*** Kutipan
Melewati Desa Margamukti, Kecamatan Cisarua. Melalui jalanan yang menhubungkan ke Desa Ciuyah. Jalanan kelas kabupaten, membujur dari timur ke barat. Tidak lebih dari sepeminuman teh, melampaui Cirwaru dan perbukitan Pasir Ciwaru. Jalanan menyempit membelah kampung, kemudian tiba di tinggian Ciuyah. Berupa lembah yang dipotong oleh Ci Uyah. Kiri dan kanannya ditempati hamparan sawah, tumbuh subur sepanjang masa. Sebelah barat terlihat jajaran perbukitan, dihuni oleh vegetasi lebat. Hutan tersebut berfungsi sebagai daerah tangkapa air, sehingga kawasan ini tdak pernah kekeringan.

Tujuan pertama adalah fenomena mataair Ciuyah, Ds. Ciuyah. Terletak diantara sawah warga, sebelah utara dari kantor Desa. Jarak dari jalan raya desa menuju lokasi sekitar 500 meter, melaui salura irigasi. Dilakukan dengan berjalan kaki, sejajar dengan anak sungai hingga lokasi yang akan dituju. Dari pertengahan perjalanan, terlihat lembah yang dipotong sungai, memberikan indikasi adanya pola kelurusan yang dilalui sungai. Dalam laporan tim Badan Geologi KESDM (Saputra drr., 2023), survey seismisitas Gempa Sumedang 31 Desember 2023. Menemukan perkiraan sesar melalui survey lapangan dan morfotektonik. Mengintepretasi adanya pola sesar naik berarah relatif barat-timur, terpotong oleh sesar mendatar berarah timurlaut-baratdaya. Buktinya terlihat kehadiran cermin sesar sebagai sesar mendatar pada badan sungai. Kajian tersebut menindaklanjuti survey Pusat Air Tanah dan Geologi Lingkungan, Badan Geologi. Mengkonfirmasi keberadaan sumber mata air asin di tinggian Desa Ciuyah.

Keberadaan mataair ini diduga sebagai air yang terperangkap apda batuan sedimen, muncul kepermukaan karena diberi jalan oleh retakan pada batuan. Akibat adanya tekangan dari bawah, pembukaan celah yang memungkinkan naiknya fluida ke permukaan. Disebut mata air formasi atau mata air yang berasosiasi dengan batuan sedimen (connate water).
******
Tujuan Tugas A |
Cetak bagian kutipan tentang mata air Ciuyah dari "Melewati Desa Margamukti, Kecamatan" sampai "tdak pernah kekeringan." tanpa mengubah satu kata pun.
Tujuan Tugas B |
Nyatakan apakah setiap pernyataan ini sesuai dengan kutipan tentang mata air Ciuyah: (i) jarak dari jalan raya desa ke lokasi mata air sekitar 500 meter, (ii) mata air terletak di sebelah selatan kantor Desa, (iii) jajaran perbukitan terlihat di sebelah timur. Jawab ya atau tidak untuk masing-masing, disertai kata-kata penentunya yang dikutip persis dari kutipan itu.
Butir-butir berikut sama sekali tidak berhubungan dengan kutipan.
*** Data Terekstraksi
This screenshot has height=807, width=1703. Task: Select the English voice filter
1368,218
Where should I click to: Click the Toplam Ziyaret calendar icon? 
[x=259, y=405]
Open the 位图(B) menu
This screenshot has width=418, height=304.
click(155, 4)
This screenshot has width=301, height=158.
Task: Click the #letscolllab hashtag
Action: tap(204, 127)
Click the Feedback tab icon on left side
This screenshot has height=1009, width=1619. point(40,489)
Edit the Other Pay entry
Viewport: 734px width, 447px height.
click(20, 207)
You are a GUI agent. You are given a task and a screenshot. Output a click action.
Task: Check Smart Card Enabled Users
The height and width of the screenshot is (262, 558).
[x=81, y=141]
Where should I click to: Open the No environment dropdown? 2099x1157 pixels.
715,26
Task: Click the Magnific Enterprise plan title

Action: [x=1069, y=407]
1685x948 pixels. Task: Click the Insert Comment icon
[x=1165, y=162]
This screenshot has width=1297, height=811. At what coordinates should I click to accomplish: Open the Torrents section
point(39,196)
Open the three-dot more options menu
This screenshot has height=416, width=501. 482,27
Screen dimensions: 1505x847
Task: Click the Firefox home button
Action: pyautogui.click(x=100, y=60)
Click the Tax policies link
******
Penyelesaian Tugas A |
Melewati Desa Margamukti, Kecamatan Cisarua. Melalui jalanan yang menhubungkan ke Desa Ciuyah. Jalanan kelas kabupaten, membujur dari timur ke barat. Tidak lebih dari sepeminuman teh, melampaui Cirwaru dan perbukitan Pasir Ciwaru. Jalanan menyempit membelah kampung, kemudian tiba di tinggian Ciuyah. Berupa lembah yang dipotong oleh Ci Uyah. Kiri dan kanannya ditempati hamparan sawah, tumbuh subur sepanjang masa. Sebelah barat terlihat jajaran perbukitan, dihuni oleh vegetasi lebat. Hutan tersebut berfungsi sebagai daerah tangkapa air, sehingga kawasan ini tdak pernah kekeringan.

Penyelesaian Tugas B |
(i) Ya: "Jarak dari jalan raya desa menuju lokasi sekitar 500 meter".
(ii) Tidak: "sebelah utara dari kantor Desa".
(iii) Tidak: "Sebelah barat terlihat jajaran perbukitan".